**DATA LISTING**:

***

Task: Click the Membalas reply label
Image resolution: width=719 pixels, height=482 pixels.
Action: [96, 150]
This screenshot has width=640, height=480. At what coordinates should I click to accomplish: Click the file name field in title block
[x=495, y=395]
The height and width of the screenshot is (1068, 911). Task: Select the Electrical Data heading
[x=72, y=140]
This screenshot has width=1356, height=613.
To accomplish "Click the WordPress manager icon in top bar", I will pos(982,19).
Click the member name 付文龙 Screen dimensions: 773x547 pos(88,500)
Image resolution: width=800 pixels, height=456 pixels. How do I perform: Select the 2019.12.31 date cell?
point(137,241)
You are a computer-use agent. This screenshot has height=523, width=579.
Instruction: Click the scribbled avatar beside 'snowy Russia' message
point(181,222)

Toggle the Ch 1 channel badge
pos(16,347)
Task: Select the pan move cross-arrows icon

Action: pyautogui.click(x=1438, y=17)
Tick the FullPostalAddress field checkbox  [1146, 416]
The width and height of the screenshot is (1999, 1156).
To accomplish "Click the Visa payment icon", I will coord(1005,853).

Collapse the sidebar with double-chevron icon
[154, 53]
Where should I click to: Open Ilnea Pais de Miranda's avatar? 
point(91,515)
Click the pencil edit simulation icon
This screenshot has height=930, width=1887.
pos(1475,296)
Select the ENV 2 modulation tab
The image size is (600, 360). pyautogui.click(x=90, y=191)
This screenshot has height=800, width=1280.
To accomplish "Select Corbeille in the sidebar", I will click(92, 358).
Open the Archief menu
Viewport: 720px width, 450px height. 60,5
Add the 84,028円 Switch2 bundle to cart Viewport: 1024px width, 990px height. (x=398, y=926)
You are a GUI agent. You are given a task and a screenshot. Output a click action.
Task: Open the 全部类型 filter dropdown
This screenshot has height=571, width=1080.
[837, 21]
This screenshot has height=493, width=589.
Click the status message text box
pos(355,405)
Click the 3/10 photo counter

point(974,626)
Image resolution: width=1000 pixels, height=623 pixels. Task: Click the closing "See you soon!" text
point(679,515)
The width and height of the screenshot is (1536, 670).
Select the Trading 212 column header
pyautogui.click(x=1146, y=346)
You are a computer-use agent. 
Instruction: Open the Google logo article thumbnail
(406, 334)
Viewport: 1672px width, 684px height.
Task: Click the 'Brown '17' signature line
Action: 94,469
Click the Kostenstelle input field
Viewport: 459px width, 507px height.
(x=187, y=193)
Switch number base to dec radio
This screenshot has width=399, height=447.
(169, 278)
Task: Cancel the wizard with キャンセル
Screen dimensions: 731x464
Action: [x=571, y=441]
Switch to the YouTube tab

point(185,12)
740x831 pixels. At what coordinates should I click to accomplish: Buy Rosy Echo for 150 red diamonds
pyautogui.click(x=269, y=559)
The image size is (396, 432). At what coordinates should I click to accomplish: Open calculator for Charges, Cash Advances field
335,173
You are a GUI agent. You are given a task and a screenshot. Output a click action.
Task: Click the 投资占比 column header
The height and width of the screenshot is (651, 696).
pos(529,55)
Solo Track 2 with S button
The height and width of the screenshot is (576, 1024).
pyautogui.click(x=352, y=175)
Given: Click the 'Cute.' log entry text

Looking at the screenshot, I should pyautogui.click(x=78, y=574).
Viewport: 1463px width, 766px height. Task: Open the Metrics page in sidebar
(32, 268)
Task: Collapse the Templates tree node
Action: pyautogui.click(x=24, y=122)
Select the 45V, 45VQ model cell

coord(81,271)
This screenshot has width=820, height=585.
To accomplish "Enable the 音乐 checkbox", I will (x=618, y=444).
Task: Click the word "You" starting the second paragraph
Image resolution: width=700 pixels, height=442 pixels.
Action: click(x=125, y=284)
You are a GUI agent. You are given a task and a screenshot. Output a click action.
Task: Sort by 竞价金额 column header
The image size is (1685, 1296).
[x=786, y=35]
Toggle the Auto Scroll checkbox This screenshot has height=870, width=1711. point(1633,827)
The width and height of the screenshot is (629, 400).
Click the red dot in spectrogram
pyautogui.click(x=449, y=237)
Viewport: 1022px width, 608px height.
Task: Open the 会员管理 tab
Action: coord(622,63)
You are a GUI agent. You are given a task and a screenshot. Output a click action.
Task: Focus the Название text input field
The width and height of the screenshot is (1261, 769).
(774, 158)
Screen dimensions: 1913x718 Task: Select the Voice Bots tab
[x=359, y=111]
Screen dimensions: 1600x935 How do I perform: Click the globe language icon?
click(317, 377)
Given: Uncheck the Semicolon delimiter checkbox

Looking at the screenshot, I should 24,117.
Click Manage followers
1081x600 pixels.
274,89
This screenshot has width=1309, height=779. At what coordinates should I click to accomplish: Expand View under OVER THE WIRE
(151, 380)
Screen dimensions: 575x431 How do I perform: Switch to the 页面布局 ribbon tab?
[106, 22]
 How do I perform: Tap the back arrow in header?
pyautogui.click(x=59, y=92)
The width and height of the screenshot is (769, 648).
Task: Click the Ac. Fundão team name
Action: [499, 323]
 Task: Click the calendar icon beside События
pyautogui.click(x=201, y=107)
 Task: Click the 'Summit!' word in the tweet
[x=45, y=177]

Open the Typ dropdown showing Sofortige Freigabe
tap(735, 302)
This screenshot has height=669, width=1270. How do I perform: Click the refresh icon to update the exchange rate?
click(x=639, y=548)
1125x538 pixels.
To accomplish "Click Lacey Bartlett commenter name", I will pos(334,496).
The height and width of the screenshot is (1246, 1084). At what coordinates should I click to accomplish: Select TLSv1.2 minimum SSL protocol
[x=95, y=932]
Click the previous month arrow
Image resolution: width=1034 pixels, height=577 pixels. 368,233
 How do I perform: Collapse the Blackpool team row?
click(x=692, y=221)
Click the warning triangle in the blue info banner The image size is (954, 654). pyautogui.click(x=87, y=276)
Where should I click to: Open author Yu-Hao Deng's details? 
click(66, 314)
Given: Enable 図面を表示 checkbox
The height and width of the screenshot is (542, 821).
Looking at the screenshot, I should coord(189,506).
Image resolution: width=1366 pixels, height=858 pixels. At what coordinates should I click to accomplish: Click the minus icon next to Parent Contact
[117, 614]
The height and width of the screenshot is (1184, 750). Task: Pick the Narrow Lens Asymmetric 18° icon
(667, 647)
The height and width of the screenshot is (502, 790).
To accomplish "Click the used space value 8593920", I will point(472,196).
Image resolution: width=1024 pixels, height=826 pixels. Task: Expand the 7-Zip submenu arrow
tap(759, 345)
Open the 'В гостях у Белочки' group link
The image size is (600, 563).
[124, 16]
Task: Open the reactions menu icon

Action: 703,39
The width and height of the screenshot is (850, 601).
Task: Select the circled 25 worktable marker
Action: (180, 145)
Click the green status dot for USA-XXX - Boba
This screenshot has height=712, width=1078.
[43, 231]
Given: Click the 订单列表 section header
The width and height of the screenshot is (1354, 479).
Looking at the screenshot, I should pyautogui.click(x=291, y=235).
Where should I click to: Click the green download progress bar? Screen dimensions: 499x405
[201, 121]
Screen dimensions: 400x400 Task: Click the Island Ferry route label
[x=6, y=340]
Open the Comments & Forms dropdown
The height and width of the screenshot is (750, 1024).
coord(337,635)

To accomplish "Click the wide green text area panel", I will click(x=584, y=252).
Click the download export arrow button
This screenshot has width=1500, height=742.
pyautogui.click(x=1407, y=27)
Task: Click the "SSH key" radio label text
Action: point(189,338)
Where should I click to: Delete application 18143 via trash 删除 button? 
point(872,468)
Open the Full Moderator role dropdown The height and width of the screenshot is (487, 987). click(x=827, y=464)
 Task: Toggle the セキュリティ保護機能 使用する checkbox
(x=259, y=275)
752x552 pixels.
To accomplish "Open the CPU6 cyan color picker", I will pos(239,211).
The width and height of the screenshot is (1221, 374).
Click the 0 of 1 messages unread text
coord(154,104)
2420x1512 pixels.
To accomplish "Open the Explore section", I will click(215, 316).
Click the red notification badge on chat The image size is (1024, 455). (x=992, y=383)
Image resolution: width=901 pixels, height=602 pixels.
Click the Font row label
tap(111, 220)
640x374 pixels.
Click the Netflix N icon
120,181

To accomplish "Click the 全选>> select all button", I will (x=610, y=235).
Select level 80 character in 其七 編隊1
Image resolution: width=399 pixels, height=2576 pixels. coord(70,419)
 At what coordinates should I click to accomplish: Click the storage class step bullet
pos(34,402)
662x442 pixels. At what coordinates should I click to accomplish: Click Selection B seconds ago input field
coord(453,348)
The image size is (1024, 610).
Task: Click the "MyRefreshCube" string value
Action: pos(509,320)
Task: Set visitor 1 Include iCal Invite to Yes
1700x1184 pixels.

***

**DIRECTIONS FOR THIS TASK**: If the string "computer" is in a line of the entries, pick that line out.

**ANSWER TO THIS TASK**:
You are a computer-use agent. This screenshot has height=523, width=579.
You are a computer-use agent. 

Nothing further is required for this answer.